Chattanooga Times & Free Press, TennCare Deputy Commissioner John Tighe Comment on TennCare Waiver
Earlier this month, CMS approved Tennessee's waiver application to alter TennCare, the state's Medicaid managed care program. The waiver allows the state to split the program into three parts. Medicaid-eligible individuals will be enrolled in TennCare Medicaid. TennCare Standard will cover adults with no access to group insurance and annual incomes below the poverty level, or $8,860 for an individual; children in families with annual incomes below 200% of the poverty level, $36,200 for a family of four, and no access to group insurance; and medically eligible people with illnesses that make them uninsurable. TennCare Assist will provide low-income workers assistance in purchasing private health insurance (Kaiser Daily Health Policy Report, 6/3). The following is a summary of recent commentary on the changes:
- John Tighe, Tennessee's deputy finance commissioner: The federal government's decision to approve the waiver is "an endorsement" of TennCare and will allow the program to provide services "more efficiently, more effectively and with better controls in place," Tighe, who oversees the program, writes in a Chattanooga Times & Free Press opinion piece. The waiver allows TennCare to be structured "more like a commercial insurance product," which Tighe says will "reduce costs and control enrollment" and "encourage and promote ... individual responsibility" in health care decisions. In addition, the waiver allows state officials to implement a so-called stabilization plan -- which would temporarily shift medical risk from participating managed care organizations to the state -- a move Tighe maintains will ensure that patients have access to a "healthy provider network." Tighe concludes that the waiver makes TennCare "more stable than it has ever been," while allowing "the neediest citizens" to retain their TennCare coverage (Tighe, Chattanooga Times & Free Press, 6/9).

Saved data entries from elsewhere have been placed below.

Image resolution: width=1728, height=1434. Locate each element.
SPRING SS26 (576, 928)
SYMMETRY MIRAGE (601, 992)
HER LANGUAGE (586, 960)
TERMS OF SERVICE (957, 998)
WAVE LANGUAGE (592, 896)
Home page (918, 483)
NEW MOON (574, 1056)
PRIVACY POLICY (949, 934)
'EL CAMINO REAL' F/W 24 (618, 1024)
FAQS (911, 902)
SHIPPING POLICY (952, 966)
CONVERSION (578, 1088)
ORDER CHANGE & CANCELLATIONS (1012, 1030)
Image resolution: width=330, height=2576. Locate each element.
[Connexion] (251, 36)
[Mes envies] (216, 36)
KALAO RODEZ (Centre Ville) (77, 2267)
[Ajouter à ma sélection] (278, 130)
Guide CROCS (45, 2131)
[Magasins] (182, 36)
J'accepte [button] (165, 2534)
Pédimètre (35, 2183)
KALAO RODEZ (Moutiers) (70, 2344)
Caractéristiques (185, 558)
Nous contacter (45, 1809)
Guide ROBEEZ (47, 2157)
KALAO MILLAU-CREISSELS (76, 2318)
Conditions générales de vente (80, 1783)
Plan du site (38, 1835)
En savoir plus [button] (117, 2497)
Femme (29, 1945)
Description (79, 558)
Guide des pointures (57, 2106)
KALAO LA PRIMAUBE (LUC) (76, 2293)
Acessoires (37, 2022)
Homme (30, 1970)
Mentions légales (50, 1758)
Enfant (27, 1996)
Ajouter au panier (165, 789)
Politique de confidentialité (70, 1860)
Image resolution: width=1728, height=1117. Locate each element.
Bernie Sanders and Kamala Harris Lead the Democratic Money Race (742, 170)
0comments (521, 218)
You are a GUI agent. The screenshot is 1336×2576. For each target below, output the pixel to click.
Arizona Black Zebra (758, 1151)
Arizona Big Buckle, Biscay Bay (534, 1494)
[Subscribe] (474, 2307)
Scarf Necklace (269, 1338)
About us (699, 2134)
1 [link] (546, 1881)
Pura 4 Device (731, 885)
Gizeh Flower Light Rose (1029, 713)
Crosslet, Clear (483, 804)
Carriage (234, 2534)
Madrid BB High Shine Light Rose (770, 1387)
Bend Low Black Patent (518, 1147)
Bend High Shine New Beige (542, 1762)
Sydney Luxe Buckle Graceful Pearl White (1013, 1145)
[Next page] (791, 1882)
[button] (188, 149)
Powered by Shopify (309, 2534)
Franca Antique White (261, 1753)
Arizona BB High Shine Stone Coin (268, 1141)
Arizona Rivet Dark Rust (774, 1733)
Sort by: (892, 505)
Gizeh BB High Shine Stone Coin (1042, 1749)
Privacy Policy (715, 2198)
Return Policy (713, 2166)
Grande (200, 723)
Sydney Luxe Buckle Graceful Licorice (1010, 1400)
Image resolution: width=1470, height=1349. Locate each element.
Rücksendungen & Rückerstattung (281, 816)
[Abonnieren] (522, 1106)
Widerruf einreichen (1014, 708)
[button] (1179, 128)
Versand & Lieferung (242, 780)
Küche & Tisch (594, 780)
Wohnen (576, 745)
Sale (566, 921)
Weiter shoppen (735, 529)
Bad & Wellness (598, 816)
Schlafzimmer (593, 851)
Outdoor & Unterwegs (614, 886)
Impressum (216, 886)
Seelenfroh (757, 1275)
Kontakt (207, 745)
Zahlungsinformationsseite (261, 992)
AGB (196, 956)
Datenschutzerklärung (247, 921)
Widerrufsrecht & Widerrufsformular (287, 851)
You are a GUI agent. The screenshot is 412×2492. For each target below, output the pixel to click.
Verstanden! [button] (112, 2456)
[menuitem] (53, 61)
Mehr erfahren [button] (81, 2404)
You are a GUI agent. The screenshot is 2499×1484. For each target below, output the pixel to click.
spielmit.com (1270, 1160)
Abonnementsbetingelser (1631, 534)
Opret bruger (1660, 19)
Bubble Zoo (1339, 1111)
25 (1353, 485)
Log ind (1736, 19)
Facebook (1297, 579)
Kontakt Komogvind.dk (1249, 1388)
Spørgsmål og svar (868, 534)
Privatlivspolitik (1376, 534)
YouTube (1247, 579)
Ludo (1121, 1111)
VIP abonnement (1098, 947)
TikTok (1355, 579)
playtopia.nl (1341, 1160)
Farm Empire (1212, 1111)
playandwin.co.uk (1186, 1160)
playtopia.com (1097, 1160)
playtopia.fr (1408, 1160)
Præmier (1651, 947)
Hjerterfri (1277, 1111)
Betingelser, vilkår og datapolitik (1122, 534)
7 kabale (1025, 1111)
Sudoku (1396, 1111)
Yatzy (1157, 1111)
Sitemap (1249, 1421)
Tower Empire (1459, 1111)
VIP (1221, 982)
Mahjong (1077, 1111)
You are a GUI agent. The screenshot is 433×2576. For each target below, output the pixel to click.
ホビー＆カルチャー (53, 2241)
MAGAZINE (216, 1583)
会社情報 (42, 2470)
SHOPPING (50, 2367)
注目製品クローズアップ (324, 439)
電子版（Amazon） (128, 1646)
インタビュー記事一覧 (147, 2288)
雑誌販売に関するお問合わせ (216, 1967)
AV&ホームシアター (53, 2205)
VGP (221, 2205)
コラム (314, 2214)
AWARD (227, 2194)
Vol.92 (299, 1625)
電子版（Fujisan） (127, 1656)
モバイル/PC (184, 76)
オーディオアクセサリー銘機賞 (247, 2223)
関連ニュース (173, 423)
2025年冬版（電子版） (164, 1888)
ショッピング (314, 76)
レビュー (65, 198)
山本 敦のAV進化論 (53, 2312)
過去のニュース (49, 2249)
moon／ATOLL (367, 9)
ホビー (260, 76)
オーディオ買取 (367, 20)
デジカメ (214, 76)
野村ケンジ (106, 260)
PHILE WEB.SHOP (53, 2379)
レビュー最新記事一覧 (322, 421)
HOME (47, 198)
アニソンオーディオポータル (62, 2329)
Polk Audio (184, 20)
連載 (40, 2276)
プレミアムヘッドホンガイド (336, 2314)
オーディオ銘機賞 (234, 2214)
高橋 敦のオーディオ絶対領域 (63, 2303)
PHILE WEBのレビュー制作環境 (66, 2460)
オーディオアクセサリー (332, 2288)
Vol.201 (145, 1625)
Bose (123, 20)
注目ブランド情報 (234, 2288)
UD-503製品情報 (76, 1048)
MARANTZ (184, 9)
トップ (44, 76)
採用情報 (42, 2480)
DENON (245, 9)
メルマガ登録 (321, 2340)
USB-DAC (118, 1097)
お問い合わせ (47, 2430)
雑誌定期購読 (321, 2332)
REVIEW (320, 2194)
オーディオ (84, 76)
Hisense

- Chattanooga Times & Free Press: Through the waiver, state officials "at least [are] making an effort to ease an ongoing cost and care problem" in TennCare, the editorial states. Noting that the waiver allows for "tighter enrollment checks" and copayments for certain services, the editorial notes that the waiver offers a "flexible approach" to altering the program while still ensuring that Medicaid-eligible individuals receive care. The editorial cautions, however, that Gov. Don Sundquist (R) has said the state "will be back in the old Medicaid cost briarpatch" if lawmakers fail to adequately fund the program (Chattanooga Times & Free Press, 6/7).